One of the lesser-known Lemur species, the Red-bellied Lemur inhabits the eastern rainforests of Madagascar. Troops consist of monogamous pairs and up to ten individuals. His main diet is fruit, supplemented by leaves, flowers and nectar. He is an important agent in seed dispersal. Like all lemur species, he is threatened by hunting and deforestation, but his large range means he is still only classified as "vulnerable", unlike his more specialist relatives.
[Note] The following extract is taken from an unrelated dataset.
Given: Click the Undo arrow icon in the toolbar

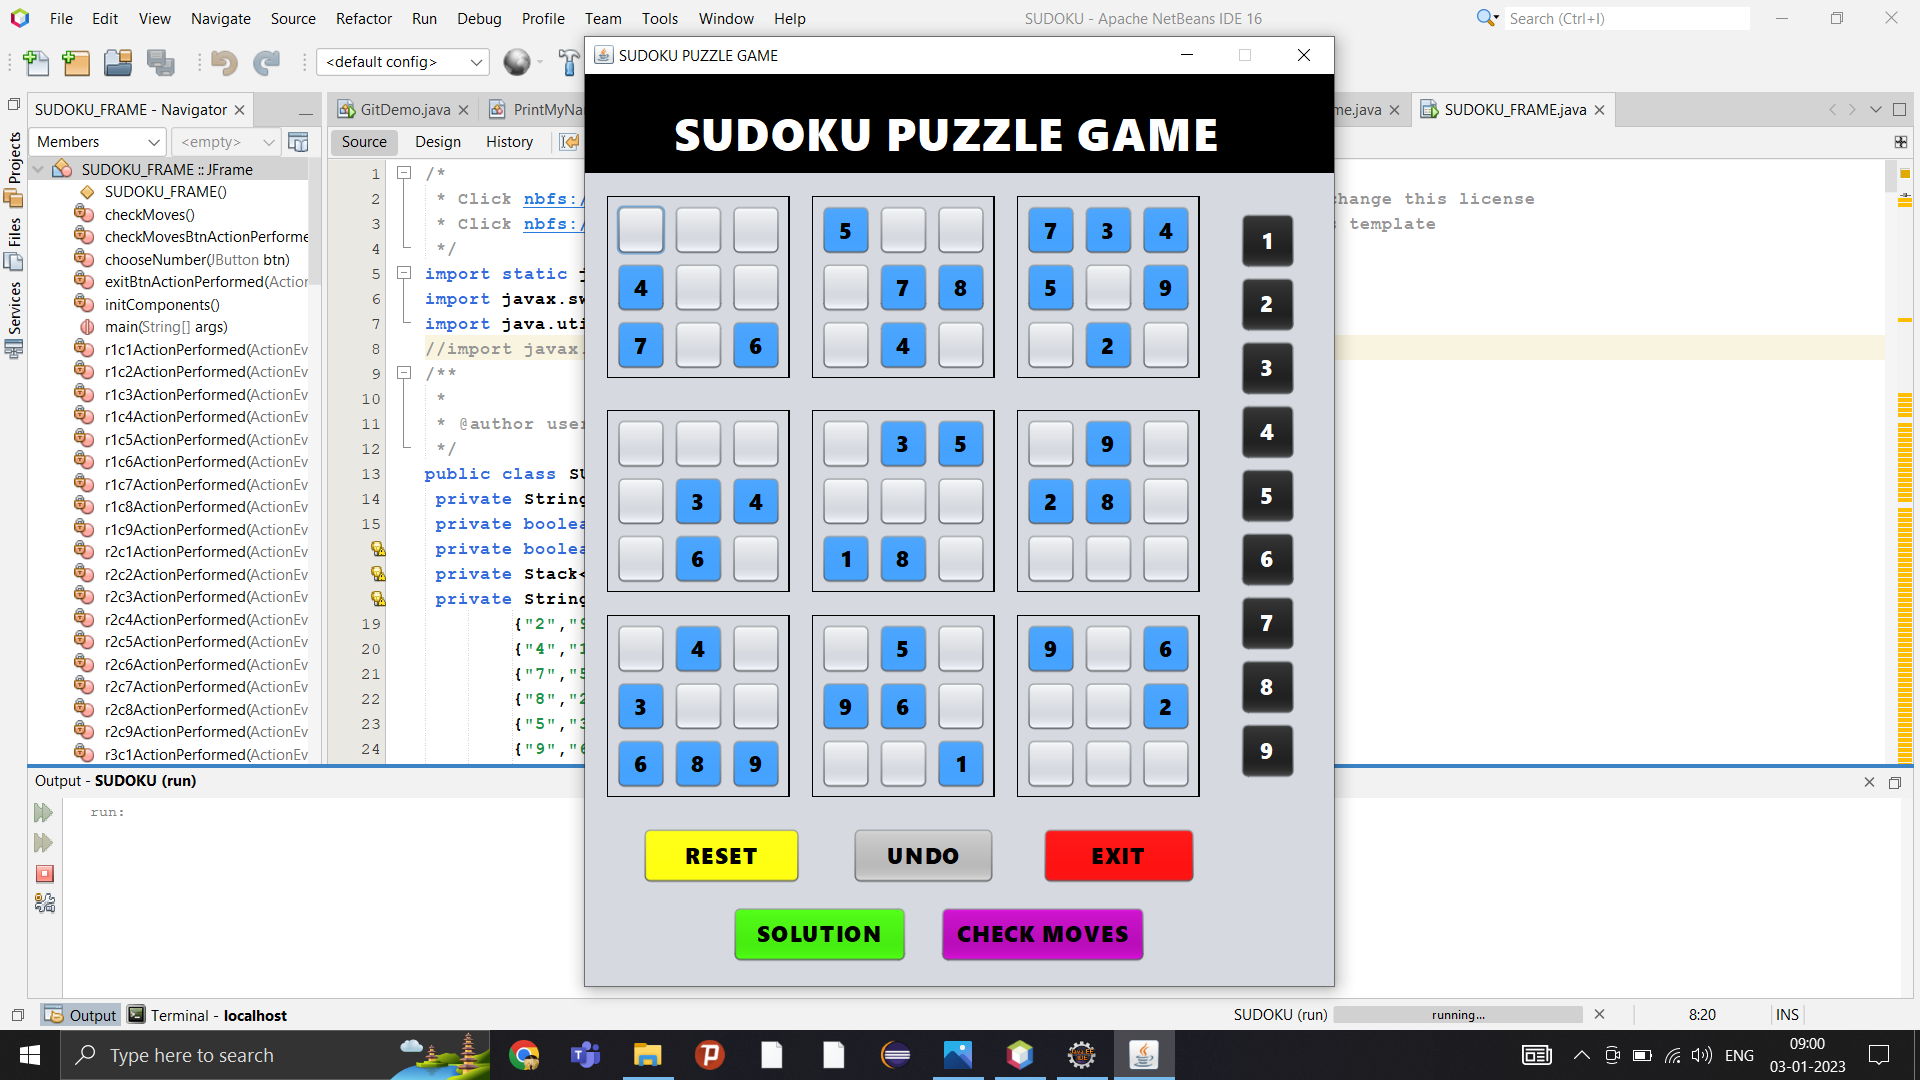Looking at the screenshot, I should click(x=224, y=62).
(This picture is really old, I do intend to upgrade it)

Tuesday, August 4, 2015

#644: Ray

The Rays are a superorder of cartilaginous fish. They are characterised by their flattened bodies, wing-like pectoral fins and ventrally-located gills. Well-camouflaged, the Ray spends much of her time on the sea floor.  This particular speciman is a Stingray, and can be recognised by the barbed stinger on his tail. This is used in self-defense to deliver a painful venom to the attacker. Death is rare, with Steve Irwin, the crocodile hunter, being one of the few fatalities. Her diet consists of small sea creatures such as fish, snails, crustaceans and clams. After mating, the sperm can be stored until conditions are right - two captive female Stingrays gave birth two years after they were last with a male - and the infants develop inside the mother's womb.

Monday, August 3, 2015

#643: Raven

Raven is the name given to several large members of the Corvid Family, mostly represented by the Common Raven. She has a cosmopolitan distribution, occuring across North America and Europe. Intelligent and resourceful, she is a generalist feeder. Juvenile Ravens form small flocks, during which the male will begin to court a female, although they do not pair-bond for 2-3 years. Once bonded, they form a life-long monogamous partnership. Ravens can live a long time, over 40 years in captivity, sometimes over 20 in the wild. They are capable of problem-solving, imitation and insight, making them one of the most intelligent non-primates in the world.

Sunday, August 2, 2015

#642: Rattlesnake

The Rattlesnakes are venomous reptiles native to the Americas. She is named for her rattle: a structure formed of interlocking segments of keratin. By contracting her muscles, she can cause these structures to vibrate against each other, the sound amplified by their hollow interior. This acts as a warning system to predators that might disturb her as she rests. Although her bite can cause swelling, pain, hermorrhaging and heart failture, Rattlesnakes only attack if provoked - and many more Rattlesnakes die by human hands than humans by a Rattlesnake's fangs (about 5 of the latter per year).

Saturday, August 1, 2015

#641: Rat

Rats are medium-sized rodents, most commonly represented by the Rattus Genus. This fellow, the Black Rat, is one of the most known. Along with his cousin the Brown Rat, he has colonised much of the world. These "true" Rats are generalists and scavengers, happy to co-exist with humans and taking advantage of our wasteful habits. Both originated in Asia, but migrated with humans, stowing away on ships and inside cargo. Where the two species co-habit, it is the Brown Rat that generally dominates. The Black prefers warmer climates and leads a more arboreal existence. Both are invasive species and have caused massive damage to biodiversity on islands upon which they have been introduced.